Session Submission Summary

Who Speaks for the Jews? Unconventional Claims about the Jews as Religion and Nation

Sun, December 14, 4:30 to 6:00pm, Hilton Baltimore, Johnson A

Session Submission Type: Panel Session

Abstract

Scholars of nationalism continue to debate the relationship between nationalism and religion. Was nationalism a rebellion against religion or an outgrowth of religion? Should nationalism be regarded as a form of religion? How might perceptions of another group’s religion inform one’s perception of that group’s nationalism? This panel engages with these questions as they relate to Jews in the 19th and 20th centuries in a variety of geographic, national, and religious contexts—from France to Eastern Europe, and from Ottoman Palestine to the PLO’s Beirut.
Each paper undertakes a rich intertextual reading to reconsider a story about nation and religion in a manner that defies its time-worn account. Katherine Eade explores how an important 19th century French Jewish woman, in her regular column in the French Jewish press, utilized a French nationalist reading of the Book of Esther to argue for the religious emancipation of women. Daniel Mahla examines the tensions between religion and nationalism in the platform and press of the early Orthodox Agudat Yisrael movement, suggesting that the standard narrative of increasing nationalization does not pay enough attention to the interplay of religious and national affiliations within the organization’s outlook, and thereby misses important aspects of what its leaders sought to achieve.
The final two papers consider how nationalists imagined the other’s religion.

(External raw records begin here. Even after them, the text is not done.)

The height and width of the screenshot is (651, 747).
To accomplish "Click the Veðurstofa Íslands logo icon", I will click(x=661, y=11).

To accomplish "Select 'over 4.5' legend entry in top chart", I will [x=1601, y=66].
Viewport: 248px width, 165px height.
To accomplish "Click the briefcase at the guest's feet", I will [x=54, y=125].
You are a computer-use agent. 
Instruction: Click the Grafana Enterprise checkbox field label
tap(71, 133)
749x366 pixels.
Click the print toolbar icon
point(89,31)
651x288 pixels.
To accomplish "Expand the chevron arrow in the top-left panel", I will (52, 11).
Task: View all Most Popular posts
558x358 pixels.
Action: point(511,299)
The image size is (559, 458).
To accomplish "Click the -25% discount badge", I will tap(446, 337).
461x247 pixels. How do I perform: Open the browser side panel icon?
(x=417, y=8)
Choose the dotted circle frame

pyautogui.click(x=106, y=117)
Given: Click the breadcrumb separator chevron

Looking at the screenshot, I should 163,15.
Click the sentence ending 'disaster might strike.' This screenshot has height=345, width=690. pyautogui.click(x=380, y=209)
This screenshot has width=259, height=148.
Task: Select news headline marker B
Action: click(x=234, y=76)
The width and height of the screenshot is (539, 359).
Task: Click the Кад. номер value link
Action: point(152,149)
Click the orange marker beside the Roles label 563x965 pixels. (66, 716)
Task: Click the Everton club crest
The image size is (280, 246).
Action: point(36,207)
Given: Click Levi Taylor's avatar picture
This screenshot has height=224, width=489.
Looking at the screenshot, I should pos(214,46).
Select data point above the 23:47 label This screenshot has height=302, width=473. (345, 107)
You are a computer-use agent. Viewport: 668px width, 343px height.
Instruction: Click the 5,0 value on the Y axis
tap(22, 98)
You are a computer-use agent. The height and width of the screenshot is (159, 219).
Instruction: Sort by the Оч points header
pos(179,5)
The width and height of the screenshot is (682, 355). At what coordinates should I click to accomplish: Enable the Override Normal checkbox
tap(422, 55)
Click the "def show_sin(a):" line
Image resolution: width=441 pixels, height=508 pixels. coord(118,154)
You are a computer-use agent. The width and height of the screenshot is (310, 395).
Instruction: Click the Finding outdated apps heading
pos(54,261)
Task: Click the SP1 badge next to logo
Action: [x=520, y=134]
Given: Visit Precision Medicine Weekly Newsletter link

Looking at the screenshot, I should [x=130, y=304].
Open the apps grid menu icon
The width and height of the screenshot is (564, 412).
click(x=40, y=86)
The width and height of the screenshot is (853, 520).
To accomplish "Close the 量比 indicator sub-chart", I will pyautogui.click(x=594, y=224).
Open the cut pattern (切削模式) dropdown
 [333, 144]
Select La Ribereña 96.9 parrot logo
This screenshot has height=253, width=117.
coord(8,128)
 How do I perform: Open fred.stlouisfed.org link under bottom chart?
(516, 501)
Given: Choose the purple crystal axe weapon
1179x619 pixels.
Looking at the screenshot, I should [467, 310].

Hanan Harif’s considers the ways in which early Zionists in Europe conceived of not only their own religion but drew upon Islam to make an argument for the viability of Jewish-Muslim coexistence and, by extension, of the Jewish national project in Palestine. Jonathan Gribetz, finally, shifts the focus to Beirut in the latter half of the 20th century and examines the Palestine Liberation Organization’s conception of classical Reform Judaism, especially the Pittsburgh Platform, and the relationship of the American anti-Zionist rabbi Elmer Berger with Palestinian nationalist intellectuals.